The word "computer" marks the lines you need; copy each of them from the data.

*Saved entries*.
--------------------------------

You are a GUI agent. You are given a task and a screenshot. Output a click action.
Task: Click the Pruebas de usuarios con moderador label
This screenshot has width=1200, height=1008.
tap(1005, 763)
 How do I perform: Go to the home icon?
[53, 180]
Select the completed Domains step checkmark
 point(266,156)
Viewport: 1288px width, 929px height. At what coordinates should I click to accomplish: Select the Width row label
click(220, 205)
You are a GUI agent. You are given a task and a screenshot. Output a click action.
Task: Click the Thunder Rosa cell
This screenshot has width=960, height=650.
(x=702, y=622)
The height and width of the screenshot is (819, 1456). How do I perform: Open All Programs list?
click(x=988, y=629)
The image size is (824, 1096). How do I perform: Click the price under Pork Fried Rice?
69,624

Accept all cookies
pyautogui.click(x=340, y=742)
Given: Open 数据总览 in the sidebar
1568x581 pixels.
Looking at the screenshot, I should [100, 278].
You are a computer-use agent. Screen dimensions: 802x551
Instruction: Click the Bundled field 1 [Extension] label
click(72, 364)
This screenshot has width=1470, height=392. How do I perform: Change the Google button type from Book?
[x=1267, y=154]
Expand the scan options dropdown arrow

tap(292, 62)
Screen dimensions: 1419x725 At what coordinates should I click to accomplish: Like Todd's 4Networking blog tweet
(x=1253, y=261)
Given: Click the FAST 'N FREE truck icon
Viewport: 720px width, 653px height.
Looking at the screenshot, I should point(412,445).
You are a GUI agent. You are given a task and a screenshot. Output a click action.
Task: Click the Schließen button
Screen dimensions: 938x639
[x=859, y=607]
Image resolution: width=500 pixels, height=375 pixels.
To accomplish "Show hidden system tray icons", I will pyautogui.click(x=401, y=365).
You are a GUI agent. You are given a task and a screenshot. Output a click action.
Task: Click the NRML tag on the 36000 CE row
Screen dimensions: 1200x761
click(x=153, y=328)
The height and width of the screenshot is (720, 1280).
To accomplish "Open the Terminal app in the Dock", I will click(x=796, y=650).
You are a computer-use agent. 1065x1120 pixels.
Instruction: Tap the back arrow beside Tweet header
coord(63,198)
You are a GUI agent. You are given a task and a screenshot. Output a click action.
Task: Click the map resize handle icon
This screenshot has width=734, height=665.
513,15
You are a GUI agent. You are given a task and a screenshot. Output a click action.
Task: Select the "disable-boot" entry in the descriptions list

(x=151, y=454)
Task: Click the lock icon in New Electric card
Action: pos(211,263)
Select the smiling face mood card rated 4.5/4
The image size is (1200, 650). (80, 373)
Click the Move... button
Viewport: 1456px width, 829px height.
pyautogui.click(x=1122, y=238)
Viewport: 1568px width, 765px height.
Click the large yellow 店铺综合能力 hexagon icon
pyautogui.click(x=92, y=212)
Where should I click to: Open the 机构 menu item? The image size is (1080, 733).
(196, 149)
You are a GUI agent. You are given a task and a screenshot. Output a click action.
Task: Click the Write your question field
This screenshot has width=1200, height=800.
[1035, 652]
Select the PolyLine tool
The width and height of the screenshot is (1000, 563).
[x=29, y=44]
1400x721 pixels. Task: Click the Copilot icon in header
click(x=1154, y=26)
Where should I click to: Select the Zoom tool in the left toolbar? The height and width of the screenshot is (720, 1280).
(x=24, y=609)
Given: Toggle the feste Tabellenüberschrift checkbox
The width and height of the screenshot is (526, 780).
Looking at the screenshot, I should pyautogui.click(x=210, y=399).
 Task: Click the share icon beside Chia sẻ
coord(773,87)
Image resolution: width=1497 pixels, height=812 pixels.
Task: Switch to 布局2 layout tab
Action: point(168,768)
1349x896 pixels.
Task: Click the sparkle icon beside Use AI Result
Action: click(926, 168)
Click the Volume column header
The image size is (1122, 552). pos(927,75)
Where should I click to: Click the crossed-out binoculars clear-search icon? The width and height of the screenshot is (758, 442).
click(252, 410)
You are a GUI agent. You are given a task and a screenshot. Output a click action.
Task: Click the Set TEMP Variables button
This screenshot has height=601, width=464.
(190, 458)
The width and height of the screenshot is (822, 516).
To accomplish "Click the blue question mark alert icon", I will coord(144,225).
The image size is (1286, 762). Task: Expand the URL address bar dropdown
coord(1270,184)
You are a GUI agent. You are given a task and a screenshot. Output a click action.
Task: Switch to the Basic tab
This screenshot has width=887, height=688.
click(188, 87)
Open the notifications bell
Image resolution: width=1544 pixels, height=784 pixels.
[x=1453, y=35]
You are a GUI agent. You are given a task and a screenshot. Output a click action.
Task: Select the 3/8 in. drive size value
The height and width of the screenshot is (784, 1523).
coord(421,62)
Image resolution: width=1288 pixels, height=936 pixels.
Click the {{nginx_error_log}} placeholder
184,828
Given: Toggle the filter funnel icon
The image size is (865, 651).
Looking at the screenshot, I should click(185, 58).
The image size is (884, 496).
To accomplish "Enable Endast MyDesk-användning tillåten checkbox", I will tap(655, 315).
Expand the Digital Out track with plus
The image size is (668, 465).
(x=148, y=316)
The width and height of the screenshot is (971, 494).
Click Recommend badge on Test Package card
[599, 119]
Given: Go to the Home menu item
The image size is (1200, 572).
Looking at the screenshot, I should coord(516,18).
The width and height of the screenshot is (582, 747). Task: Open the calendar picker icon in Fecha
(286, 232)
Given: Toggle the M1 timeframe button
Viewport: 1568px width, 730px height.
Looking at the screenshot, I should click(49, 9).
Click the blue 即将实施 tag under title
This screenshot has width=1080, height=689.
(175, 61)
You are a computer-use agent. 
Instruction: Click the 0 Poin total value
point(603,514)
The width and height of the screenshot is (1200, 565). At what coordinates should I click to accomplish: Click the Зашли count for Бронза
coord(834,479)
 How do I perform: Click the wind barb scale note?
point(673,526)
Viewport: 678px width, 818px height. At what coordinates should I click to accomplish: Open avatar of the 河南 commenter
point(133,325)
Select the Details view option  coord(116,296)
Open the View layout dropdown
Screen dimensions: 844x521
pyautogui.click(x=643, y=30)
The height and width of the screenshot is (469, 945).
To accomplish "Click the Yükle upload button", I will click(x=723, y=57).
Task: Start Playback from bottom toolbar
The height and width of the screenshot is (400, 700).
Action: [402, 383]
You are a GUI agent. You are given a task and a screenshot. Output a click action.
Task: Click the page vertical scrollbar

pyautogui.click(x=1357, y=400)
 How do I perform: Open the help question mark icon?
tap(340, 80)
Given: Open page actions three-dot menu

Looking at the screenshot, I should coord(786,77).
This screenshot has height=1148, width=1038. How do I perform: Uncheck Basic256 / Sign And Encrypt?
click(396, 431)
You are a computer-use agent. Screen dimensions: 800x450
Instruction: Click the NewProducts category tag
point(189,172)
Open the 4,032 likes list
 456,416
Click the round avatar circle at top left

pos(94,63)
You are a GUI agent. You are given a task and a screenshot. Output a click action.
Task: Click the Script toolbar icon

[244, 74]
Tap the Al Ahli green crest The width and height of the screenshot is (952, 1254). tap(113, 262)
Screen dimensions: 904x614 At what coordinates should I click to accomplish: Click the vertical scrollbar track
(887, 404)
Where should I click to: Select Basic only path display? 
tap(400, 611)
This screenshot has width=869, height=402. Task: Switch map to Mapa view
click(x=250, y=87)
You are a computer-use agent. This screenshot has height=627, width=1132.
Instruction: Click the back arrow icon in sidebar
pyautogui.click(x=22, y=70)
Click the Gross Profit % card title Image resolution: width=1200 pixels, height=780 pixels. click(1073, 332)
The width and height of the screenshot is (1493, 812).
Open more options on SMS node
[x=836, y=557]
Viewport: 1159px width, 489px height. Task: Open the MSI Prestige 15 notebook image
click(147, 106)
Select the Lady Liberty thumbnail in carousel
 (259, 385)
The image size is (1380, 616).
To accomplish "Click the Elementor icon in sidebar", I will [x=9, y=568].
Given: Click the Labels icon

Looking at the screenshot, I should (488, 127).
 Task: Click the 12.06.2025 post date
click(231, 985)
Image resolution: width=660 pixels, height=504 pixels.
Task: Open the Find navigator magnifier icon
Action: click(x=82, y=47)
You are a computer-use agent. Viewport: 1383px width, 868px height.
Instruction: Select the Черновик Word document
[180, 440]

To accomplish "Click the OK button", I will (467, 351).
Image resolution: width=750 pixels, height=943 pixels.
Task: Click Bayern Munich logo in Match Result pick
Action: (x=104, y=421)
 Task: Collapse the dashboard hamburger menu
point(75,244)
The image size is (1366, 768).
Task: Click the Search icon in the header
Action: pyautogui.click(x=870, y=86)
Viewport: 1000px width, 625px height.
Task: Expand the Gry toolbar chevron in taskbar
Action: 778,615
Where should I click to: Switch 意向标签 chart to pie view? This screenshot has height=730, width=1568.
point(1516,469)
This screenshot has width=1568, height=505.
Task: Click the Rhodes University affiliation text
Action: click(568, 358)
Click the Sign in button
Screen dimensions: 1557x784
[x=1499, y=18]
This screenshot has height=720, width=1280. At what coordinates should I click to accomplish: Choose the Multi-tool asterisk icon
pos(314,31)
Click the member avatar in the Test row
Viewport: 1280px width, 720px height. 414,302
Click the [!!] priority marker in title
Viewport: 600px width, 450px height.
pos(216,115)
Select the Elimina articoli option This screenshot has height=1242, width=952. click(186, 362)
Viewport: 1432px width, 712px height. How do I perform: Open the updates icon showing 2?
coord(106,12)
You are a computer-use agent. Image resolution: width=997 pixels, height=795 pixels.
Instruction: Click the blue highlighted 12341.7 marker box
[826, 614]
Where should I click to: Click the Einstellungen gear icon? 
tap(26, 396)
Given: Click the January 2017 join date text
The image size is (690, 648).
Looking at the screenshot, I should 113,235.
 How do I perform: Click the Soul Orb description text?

--------------------------------

*Reply*.
You are a computer-use agent. Screen dimensions: 802x551
You are a computer-use agent. 1065x1120 pixels.
You are a computer-use agent. 
You are a computer-use agent. Screen dimensions: 800x450
You are a computer-use agent. This screenshot has height=627, width=1132.
You are a computer-use agent. Viewport: 1383px width, 868px height.
You are a computer-use agent. Image resolution: width=997 pixels, height=795 pixels.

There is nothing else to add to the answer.